Screenshots can also be downloaded from http://albion.red-redemption.com/press/
FOR IMMEDIATE RELEASE
January 8th, 2007 - The BBC, the world's leading broadcaster, is breaking new ground in launching an interactive climate change game entitled "Climate Challenge" on its BBC.co.uk interactive network scheduled for on-air web playing January 16th, 2007. Funded by the BBC and produced by Red Redemption Ltd, a leading environmental games company producing scientific, educational and environmental games based in Oxford, Climate Challenge builds on the BBC's Climate Chaos collaboration with www.climateprediction.net - the world's largest computing experiment to try and produce a forecast of the climate in the 21st century.
Climate Challenge players will log onto BBC.co.uk, take "the hot seat" and attempt to guide Europe from 2000 to 2100 while all the time making choices that could make the difference between a safe or dangerous future for humanity. Climate Challenge will be launched on the BBC.co.uk Science and Nature website http://www.bbc.co.uk/sn/hottopics/climatechange/climate_challenge/
Why? Climate change and our response to it are issues of vital importance to us all, affecting food production, water resources, ecosystems, energy demand, insurance costs and much else. There is a broad scientific consensus that the Earth will probably warm over the coming century and the Climate Challenge game designed in cooperation with Oxford University's Centre for the Environment and the BBC will allow players to simulate the climate through the fun of computer games.
The choices made by each Climate Challenge player are the real ones that government also has to tackle. Can you juggle the demands of running a country? Can you deliver food, water, and clean energy for a hundred years? Would your ideas save the planet? Or will you just get voted out of power as you make the wrong choices?
Gobion Rowlands, Climate Challenge producer says "As we developed the game it was amazing seeing the science come together with the strategy elements. The chance to try out different strategies was exciting and seeing the subtle interplay of different policies and technologies whilst trying to negotiate a global response was both challenging and rewarding."
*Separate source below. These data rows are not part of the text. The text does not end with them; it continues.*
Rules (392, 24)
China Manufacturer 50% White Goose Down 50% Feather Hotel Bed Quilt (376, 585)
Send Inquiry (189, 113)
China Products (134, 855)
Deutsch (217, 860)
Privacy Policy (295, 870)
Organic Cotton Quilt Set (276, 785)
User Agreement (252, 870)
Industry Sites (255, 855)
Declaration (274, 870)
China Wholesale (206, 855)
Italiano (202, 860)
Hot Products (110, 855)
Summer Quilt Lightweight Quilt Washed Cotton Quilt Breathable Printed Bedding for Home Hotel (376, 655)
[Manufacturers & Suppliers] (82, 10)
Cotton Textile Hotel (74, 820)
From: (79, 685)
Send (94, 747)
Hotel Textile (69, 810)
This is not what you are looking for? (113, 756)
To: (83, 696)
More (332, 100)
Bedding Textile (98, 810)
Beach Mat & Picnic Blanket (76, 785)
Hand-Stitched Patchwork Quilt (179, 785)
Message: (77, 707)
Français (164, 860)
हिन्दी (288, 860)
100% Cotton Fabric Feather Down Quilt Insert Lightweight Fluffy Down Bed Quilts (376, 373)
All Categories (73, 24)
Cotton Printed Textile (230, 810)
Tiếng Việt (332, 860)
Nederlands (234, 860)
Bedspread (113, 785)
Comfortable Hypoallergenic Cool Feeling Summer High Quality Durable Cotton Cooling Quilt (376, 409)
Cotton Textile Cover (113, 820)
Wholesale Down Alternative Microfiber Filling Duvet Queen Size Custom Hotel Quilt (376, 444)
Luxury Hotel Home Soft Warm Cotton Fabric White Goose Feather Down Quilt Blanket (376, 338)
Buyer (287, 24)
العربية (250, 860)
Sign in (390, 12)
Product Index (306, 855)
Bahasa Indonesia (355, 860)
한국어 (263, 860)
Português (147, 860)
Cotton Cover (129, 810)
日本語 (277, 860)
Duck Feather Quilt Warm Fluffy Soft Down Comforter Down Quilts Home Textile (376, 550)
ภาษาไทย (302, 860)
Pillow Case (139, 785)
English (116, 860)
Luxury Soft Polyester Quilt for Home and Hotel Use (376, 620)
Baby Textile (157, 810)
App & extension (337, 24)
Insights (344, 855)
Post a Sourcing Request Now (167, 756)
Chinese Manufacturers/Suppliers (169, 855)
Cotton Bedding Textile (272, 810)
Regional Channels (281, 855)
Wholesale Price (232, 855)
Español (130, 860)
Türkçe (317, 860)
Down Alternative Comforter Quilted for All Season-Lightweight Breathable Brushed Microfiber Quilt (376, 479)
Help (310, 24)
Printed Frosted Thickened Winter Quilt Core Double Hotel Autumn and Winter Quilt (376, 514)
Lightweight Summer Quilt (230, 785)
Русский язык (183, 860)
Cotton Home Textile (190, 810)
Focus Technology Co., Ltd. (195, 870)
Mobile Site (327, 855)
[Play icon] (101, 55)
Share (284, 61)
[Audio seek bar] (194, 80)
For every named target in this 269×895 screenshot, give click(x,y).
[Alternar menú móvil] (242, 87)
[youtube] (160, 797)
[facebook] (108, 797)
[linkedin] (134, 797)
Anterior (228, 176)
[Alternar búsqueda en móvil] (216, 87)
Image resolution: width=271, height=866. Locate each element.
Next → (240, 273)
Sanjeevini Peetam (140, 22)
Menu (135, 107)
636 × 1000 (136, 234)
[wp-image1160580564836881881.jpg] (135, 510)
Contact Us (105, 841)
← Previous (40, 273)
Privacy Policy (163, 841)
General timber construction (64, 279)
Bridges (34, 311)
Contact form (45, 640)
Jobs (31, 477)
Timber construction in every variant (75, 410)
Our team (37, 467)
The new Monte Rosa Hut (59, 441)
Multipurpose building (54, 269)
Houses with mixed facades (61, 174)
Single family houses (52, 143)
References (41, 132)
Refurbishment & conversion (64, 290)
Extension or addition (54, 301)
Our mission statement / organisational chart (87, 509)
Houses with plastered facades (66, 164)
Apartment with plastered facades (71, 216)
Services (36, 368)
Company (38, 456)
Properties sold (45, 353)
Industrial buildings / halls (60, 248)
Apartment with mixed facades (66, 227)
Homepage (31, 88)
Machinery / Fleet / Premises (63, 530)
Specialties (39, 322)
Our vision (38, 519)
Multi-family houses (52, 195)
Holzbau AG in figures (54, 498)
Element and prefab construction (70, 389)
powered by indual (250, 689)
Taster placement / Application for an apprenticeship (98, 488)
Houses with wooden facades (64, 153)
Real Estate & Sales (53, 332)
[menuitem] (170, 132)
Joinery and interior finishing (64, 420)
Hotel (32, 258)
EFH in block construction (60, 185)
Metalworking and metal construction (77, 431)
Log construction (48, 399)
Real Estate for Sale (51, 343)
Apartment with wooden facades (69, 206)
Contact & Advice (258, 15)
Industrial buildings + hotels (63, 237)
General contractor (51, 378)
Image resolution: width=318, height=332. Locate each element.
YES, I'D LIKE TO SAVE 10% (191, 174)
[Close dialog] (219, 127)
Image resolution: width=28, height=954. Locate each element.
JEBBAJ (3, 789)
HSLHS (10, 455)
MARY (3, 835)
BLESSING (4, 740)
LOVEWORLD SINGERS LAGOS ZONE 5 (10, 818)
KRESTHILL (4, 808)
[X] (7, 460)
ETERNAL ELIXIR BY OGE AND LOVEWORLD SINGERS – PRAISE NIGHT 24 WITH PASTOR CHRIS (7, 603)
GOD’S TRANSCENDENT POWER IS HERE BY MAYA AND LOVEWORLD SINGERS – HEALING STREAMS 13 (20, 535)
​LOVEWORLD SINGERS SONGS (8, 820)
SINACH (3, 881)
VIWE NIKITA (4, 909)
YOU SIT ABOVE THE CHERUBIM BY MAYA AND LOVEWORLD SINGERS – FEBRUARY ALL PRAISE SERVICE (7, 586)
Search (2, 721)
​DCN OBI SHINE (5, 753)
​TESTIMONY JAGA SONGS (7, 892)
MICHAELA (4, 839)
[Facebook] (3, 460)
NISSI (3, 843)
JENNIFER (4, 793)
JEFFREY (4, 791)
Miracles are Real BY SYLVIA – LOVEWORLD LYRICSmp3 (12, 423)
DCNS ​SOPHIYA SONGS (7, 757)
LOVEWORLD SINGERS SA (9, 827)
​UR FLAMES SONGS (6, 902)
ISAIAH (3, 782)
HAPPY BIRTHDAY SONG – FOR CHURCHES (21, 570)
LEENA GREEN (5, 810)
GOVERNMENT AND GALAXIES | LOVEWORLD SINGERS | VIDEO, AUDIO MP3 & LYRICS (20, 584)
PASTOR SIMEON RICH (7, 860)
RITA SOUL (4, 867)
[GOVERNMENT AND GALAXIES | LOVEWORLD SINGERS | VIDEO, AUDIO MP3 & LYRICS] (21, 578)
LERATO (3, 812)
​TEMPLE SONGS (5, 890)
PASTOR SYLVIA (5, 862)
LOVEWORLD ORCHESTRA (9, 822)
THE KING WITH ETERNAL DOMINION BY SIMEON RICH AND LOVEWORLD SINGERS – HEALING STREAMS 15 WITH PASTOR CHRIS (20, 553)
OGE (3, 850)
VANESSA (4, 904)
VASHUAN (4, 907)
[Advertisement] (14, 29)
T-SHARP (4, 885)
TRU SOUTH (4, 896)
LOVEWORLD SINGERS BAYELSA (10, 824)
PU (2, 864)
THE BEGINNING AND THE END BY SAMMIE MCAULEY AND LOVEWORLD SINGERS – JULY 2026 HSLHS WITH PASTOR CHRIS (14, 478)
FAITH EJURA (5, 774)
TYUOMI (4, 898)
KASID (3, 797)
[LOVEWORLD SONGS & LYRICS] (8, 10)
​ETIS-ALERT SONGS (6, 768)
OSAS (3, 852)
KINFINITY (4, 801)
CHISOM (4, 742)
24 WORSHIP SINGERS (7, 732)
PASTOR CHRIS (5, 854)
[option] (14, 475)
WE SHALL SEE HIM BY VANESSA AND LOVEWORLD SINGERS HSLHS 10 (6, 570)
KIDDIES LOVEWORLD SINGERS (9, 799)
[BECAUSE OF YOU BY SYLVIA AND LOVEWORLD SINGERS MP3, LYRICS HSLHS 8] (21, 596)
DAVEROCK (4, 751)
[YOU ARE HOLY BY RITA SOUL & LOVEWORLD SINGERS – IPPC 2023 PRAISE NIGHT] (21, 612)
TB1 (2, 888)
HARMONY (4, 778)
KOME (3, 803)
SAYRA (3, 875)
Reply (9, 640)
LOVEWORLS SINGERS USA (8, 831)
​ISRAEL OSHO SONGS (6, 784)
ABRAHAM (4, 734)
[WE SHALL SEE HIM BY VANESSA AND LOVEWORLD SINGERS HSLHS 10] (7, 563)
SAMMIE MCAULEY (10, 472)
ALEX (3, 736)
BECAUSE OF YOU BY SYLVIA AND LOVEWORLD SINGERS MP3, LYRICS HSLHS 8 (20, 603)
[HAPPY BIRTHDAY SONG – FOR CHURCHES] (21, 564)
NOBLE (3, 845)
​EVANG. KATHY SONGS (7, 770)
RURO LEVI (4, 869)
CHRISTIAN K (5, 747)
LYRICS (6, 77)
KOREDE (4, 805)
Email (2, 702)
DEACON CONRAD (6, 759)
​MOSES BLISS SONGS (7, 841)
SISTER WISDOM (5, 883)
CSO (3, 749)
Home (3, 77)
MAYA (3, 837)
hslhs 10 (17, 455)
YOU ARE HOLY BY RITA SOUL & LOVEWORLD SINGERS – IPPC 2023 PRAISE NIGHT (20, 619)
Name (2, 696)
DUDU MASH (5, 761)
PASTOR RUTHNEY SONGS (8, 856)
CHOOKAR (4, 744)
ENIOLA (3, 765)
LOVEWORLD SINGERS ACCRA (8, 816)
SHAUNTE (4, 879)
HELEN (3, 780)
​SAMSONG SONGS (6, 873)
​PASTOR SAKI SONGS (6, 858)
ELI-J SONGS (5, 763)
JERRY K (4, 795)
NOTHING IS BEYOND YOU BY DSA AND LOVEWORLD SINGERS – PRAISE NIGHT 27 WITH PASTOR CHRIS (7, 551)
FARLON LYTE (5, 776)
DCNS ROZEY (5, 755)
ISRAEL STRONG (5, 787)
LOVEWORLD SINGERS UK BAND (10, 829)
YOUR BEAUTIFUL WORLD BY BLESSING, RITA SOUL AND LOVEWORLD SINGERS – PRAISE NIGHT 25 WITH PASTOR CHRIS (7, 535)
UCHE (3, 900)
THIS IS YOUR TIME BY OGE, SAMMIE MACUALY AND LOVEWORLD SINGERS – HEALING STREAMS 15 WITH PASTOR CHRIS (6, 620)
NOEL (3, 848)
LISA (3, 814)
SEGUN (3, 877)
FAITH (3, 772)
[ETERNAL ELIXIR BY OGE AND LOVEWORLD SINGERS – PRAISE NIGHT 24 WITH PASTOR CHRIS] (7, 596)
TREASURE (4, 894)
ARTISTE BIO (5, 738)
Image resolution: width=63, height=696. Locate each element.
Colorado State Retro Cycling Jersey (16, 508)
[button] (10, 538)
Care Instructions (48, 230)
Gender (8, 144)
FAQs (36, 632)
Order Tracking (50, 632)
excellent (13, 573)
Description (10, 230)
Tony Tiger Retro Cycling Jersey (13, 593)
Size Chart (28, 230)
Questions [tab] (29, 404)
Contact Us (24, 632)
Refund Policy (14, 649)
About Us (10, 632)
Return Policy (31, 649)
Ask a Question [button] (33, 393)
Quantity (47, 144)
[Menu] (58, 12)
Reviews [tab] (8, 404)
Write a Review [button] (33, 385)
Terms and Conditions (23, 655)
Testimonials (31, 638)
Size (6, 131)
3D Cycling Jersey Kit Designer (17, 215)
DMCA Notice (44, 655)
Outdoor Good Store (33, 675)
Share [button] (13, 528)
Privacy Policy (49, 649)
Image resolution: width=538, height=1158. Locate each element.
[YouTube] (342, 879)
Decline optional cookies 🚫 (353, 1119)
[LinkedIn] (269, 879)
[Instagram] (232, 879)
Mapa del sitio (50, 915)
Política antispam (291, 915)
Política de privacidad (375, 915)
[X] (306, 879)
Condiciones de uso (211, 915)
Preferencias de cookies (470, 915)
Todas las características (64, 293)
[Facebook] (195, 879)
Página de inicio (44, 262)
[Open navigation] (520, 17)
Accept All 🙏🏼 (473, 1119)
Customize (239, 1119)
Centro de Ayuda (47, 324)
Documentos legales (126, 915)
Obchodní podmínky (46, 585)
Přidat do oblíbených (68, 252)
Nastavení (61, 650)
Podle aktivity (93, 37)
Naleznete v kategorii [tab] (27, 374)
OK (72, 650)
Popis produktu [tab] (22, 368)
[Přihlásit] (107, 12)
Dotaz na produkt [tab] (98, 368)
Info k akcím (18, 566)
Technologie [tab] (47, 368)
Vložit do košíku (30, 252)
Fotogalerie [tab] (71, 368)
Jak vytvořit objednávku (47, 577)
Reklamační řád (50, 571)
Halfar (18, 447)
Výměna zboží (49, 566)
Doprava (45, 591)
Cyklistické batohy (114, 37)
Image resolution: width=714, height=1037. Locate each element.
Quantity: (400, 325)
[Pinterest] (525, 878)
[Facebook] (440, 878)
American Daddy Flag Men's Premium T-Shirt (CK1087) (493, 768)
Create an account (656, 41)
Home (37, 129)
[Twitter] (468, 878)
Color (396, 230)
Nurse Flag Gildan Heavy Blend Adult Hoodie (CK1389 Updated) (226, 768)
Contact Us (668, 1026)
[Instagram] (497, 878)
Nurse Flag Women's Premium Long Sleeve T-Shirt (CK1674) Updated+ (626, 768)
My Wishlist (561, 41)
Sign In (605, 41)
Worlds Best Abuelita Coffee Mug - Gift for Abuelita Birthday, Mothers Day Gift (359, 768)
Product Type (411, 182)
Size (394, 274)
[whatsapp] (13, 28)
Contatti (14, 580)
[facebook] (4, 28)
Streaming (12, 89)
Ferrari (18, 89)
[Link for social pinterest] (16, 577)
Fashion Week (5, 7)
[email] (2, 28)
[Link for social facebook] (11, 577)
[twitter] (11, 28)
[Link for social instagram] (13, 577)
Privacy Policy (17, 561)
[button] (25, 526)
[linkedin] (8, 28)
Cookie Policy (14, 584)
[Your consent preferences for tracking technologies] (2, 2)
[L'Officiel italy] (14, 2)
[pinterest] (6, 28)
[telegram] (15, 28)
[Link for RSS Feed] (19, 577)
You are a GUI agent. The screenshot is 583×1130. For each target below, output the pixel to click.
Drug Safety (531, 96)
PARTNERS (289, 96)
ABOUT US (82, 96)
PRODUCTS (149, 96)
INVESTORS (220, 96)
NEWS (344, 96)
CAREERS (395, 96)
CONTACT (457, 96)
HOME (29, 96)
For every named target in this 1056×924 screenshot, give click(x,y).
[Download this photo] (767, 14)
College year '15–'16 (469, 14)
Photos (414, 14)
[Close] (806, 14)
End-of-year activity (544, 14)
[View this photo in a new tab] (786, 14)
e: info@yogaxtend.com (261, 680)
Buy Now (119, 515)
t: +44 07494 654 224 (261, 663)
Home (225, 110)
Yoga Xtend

Ian Curtis, from Oxford University's Centre for the Environment (OUCE) - a world-class environmental research and educational hub spanning the natural and social sciences which has provided scientific advice for the game and is examining how effectively computer games can communicate important subjects such as climate change, said "Climate Challenge has got imagination and innovation all over it - and that is exactly what the global warming issue needs new ways of getting the guy at the next table to get playing - and then thinking. It has been fascinating to see Red Redemption wrap their gaming expertise and creativity around the climate science. Climate Challenge transforms the labours of climate policy into the skills and drama of climate poker. Next up we need Pixar, we need Madonna, we need Ali G it can't be just about an Al Gore documentary - as important as that is" he concluded.
Environment and Climate Change Minister Ian Pearson said "we understand the challenge of educating people about climate change and recognise that innovative and interesting ways of engaging people are necessary. Climate Challenge allows people to interact first hand with climate change policy and other factors contributing to one planet living. I welcome the Climate Challenge game".
Understanding climate change can be a frighteningly huge challenge, and it can be hard for the individual to know how to piece it all together. Climate Challenge is a game aimed primarily at young professionals (25-35) who are rapidly becoming the decision makers. Now they can see how their decisions impact the world around them.
Climate Challenge is also part of ongoing policy research by Oxford University Centre for the Environment examining how effectively computer games can communicate important subjects such as climate change. As part of the Department of the Environment, Food and Rural Affairs (DEFRA) Climate Challenge Fund which aims to develop new and exciting ways of communicating climate change at a local, regional and national level to help change people's attitudes towards the issue, a second version of the game will be developed for school children to play as a learning aide.